WHAT TO PRODUCE -> In the entries that follow, say how many lines contain the string "computer". Give no other words.

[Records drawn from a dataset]
.....

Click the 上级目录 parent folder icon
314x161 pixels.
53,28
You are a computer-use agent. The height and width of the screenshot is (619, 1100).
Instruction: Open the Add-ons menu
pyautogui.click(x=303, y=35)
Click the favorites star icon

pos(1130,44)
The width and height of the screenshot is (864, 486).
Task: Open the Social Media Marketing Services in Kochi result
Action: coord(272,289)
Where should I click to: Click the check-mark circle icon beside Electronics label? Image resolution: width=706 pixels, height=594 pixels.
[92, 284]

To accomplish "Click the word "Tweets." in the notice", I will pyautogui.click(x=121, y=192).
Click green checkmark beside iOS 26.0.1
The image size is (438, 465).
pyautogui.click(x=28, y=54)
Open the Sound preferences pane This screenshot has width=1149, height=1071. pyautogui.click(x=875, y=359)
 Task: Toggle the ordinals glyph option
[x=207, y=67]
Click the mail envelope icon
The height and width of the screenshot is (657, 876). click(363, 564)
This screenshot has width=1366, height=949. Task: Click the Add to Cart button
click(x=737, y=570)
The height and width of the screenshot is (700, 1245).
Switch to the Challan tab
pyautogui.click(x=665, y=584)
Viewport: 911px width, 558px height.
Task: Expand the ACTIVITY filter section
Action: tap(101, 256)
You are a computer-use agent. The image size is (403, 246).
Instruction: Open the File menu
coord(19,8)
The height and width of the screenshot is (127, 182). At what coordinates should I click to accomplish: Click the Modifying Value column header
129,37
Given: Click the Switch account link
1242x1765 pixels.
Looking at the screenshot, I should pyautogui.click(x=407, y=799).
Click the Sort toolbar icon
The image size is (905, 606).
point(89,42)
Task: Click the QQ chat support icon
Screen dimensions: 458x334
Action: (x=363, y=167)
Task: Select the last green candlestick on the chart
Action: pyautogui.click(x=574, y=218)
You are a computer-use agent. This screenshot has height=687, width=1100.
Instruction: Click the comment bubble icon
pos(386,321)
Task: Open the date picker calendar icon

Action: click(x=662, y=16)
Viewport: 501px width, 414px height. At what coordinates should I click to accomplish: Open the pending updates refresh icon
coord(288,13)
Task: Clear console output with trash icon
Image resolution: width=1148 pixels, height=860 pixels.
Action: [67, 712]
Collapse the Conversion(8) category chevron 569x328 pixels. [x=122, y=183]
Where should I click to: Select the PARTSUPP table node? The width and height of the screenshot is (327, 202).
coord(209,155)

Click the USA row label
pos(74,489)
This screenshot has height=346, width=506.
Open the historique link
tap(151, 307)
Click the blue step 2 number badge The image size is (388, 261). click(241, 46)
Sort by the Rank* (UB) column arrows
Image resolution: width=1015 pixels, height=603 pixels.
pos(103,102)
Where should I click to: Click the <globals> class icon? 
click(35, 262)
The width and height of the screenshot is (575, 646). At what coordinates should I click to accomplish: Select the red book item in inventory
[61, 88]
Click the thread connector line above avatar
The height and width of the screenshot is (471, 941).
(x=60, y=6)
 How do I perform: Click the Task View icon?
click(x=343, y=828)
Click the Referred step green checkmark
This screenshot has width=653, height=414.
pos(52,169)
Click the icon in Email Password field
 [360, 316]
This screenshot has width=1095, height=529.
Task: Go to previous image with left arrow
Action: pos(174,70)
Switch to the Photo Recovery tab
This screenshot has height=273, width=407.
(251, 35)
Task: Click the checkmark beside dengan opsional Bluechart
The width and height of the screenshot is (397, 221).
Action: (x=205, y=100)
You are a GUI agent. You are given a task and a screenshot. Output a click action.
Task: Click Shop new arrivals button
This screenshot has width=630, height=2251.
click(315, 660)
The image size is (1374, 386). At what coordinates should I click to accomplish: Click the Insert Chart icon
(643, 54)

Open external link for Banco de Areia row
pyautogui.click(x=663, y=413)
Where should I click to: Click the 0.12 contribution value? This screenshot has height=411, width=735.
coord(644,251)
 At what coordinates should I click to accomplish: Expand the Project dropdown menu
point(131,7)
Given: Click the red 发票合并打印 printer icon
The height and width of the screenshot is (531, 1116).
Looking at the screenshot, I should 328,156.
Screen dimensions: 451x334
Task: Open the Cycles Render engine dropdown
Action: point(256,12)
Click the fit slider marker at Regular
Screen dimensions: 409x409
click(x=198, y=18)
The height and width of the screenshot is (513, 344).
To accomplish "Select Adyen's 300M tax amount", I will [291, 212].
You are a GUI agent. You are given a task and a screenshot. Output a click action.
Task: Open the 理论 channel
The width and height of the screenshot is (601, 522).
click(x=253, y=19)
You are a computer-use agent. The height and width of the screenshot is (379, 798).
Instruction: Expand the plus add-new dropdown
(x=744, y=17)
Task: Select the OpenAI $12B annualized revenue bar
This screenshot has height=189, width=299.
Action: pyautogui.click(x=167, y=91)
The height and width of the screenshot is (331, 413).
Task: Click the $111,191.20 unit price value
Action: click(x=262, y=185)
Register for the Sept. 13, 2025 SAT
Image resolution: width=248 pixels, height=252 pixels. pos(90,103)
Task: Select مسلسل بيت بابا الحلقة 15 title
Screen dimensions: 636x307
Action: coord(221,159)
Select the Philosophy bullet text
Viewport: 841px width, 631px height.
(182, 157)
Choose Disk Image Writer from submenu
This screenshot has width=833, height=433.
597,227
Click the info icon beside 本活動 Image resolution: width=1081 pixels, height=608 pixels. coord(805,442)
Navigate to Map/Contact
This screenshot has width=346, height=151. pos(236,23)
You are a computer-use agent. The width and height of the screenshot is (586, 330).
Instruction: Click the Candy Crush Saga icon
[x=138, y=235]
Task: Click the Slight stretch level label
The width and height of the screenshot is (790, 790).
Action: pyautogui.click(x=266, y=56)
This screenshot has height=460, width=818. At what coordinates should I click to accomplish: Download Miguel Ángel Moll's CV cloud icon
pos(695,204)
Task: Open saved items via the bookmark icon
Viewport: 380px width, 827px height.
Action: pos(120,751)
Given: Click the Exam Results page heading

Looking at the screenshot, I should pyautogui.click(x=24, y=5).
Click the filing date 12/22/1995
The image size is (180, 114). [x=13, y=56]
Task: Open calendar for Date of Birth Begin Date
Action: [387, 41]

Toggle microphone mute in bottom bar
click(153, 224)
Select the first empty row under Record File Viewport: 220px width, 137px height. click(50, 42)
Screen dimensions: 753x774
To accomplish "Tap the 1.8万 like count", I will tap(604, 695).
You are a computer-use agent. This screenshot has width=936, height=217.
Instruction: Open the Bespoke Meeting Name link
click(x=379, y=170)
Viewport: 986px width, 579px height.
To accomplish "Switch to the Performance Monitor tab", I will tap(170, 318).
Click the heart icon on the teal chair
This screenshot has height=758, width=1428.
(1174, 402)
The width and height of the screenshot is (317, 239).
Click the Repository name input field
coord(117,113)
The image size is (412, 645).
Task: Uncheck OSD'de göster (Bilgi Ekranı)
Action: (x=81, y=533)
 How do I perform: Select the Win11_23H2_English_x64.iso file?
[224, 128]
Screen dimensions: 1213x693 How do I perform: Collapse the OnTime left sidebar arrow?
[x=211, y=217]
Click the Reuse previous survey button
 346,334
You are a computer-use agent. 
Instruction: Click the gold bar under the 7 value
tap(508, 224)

.....

OUTPUT FOR THIS EXERCISE -> 7